The UN predicts that between 50,000 and 100,000 people will move into the camp before the influx of refugees begins to ebb. About 15,000 of those refugees will likely be Liberian returnees who fled to Ivory Coast several years ago to escape their own civil conflict, according to Edward Kemokai of the Liberian Refugee Repatriation and Resettlement Commission.
It could be a while
The political situation in Ivory Coast seems to offer little hope for a quick resolution.
Incumbent President Laurent Gbagbo is refusing to cede power to challenger Alassane Ouattara, who has been recognized as the official winner of the election by the UN, the African Union, the US and the European Union, among others.
Despite promising to pursue a negotiated solution, Gbagbo has taken a hard line, blockading Ouattara’s camp into a single hotel in Abidjan, the country’s capital, and attempting to expel the envoys of Canada and the EU.
The political standoff seems to have already led to violence in the countryside.

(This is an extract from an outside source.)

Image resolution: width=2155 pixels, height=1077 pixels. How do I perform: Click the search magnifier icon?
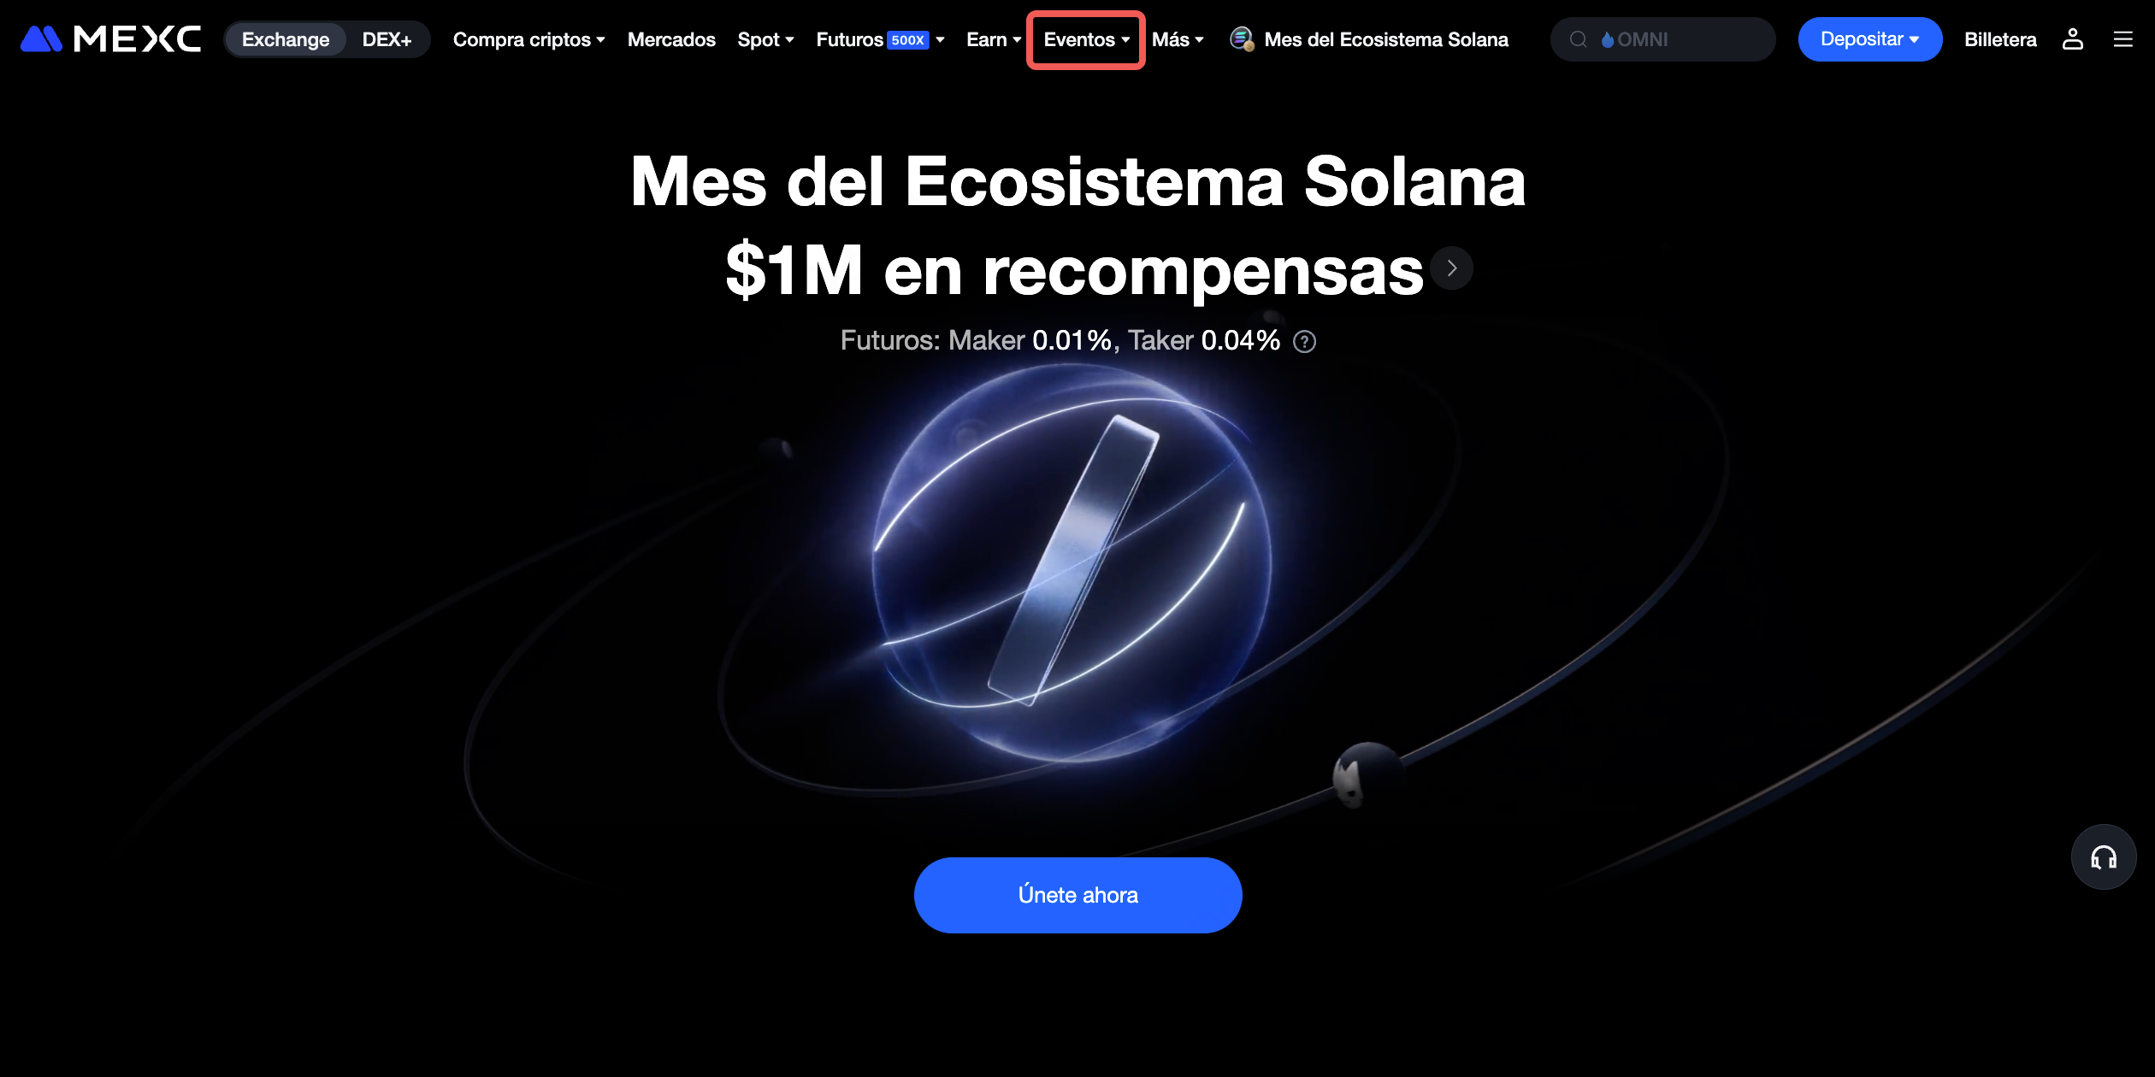click(1579, 39)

A leading figure in the opposition, Guillaume Soro, told The Guardian last month that nearly 200 people had been killed and more than 1,000 wounded by gunfire since the election.
Some of the Ivorians who have fled to Liberia say they have been directly threatened with violence, the UNHCR spokeswoman said. But most seem to have abandoned their homes simply out of fear of the conflict that might lie ahead.